This class will walk you through how to prepare and deploy your Inventor/Fusion 360 3D models into a bespoke application for the HTC Vive and the Microsoft HoloLens. Creating interactions on the Vive and the HoloLens is more like video-game development than engineering, and that can be a tough barrier to cross for those who don't have a computer science background. You will leave this class with a basic understanding of how to create and deploy what is essentially a really boring video game that lets you walk around your Inventor/Fusion 360 3D models as if they were really there. We'll also cover how to optimize your designs in 3ds Max software for maximum performance, and we'll cover some of the limitations of the hardware. If you've ever wanted to see a full-scale 3D rendering of your designs that you can walk around and mark up, then this is the class for you.
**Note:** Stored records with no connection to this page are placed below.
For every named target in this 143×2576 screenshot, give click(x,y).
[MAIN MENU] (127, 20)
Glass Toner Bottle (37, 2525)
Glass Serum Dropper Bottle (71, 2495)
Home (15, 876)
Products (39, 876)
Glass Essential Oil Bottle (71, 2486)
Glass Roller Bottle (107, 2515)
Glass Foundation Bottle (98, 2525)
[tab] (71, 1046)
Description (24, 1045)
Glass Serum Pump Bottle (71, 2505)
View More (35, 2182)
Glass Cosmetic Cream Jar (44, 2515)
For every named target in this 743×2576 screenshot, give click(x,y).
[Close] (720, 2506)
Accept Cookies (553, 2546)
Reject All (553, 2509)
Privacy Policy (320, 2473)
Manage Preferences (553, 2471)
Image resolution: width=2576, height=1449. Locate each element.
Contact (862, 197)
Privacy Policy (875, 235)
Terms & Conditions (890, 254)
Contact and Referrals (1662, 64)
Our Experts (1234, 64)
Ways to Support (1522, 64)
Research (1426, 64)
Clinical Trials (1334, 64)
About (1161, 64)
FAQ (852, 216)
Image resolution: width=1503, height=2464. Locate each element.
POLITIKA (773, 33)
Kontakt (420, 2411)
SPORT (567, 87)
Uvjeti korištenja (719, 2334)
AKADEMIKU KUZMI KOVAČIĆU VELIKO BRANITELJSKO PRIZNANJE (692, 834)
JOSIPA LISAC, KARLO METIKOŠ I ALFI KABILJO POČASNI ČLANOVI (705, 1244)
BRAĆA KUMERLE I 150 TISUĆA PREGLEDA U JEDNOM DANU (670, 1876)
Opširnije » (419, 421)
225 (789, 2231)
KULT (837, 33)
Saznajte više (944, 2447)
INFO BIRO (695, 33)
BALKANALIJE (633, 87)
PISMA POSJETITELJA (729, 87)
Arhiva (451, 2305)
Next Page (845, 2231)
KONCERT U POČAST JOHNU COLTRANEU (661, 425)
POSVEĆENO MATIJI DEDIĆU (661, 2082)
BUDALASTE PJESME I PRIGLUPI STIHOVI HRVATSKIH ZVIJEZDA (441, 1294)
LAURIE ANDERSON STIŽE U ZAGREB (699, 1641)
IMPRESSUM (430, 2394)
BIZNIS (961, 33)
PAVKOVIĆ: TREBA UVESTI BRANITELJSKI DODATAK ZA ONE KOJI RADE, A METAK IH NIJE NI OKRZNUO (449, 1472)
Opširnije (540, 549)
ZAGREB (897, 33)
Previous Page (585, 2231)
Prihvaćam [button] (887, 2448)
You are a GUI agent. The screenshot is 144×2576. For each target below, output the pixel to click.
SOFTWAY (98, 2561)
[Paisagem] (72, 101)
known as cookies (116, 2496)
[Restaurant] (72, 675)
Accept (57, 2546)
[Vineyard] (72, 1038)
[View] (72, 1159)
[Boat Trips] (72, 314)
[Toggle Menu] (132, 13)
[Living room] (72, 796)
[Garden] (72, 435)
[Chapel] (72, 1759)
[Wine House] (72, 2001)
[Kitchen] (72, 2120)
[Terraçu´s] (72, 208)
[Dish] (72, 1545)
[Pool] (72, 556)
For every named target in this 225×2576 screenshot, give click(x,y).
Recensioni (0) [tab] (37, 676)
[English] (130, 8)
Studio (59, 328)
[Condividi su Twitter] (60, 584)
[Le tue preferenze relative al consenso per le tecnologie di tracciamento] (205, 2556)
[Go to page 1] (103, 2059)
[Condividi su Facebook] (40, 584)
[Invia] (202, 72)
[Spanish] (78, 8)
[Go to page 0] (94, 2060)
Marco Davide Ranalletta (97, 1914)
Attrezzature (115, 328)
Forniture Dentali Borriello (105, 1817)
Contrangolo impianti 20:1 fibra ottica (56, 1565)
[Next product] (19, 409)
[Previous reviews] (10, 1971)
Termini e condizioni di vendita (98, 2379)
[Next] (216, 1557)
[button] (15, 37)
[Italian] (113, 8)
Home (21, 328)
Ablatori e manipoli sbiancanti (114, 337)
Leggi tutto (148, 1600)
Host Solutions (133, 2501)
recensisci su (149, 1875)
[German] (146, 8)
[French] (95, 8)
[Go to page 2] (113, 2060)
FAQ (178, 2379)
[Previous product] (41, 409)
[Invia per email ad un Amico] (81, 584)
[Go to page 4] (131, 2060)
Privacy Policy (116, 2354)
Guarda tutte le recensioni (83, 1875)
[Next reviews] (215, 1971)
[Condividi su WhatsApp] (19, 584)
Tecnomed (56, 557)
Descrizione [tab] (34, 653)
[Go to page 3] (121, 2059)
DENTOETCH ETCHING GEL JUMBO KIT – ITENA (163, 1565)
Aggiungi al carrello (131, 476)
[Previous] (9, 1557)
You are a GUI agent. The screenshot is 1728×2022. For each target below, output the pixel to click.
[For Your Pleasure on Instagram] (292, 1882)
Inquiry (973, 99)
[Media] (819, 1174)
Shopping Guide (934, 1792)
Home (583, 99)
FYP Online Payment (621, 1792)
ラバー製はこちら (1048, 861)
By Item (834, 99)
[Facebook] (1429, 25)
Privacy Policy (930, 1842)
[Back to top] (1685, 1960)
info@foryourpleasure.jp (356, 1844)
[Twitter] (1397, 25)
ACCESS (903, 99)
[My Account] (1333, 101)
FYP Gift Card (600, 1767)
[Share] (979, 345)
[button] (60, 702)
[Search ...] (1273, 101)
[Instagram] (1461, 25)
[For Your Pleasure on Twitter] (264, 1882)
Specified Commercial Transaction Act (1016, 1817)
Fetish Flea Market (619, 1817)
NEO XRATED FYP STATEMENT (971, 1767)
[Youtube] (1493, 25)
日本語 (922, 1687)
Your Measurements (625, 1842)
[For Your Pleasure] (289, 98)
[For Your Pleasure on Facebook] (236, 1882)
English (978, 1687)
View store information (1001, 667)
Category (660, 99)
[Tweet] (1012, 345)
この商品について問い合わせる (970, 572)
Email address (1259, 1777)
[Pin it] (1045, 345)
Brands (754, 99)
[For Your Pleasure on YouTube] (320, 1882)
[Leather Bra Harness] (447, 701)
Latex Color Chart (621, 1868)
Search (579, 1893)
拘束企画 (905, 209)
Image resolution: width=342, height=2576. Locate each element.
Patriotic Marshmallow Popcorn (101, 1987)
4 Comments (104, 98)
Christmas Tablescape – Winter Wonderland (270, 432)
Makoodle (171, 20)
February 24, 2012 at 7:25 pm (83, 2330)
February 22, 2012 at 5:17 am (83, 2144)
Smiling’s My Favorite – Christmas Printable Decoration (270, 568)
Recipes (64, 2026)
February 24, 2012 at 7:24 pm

Get directions from AVA
- Understand what the HTC Vive VR headset is and why it is game changing
- Learn how to deploy your Inventor models into a stand-alone application on the HTC Vive for 1:1 scale, design review and visualization
- Learn how to optimize your Inventor models so that they can be correctly imported into a virtual reality application
- Learn about basic programming and game design for creating bespoke applications for the HTC Vive
As an Innovation Specialist for Bridgestone Americas, Brent Jackson finds himself doing something different almost every day. He basically serves as an in house inventor. When an engineer has a problem or an idea, they bring it to him and he is tasked with developing a solution. This began with solving his own problem, how can we use XR to benefit manufacturing? Brent has developed an XR engineering platform for Bridgestone that enables virtual design reviews and training at a fraction of what it would cost if the projects were outsourced. He continues to expand the capabilities of this project and many others by developing the tools of tomorrow to solve the problems of the present.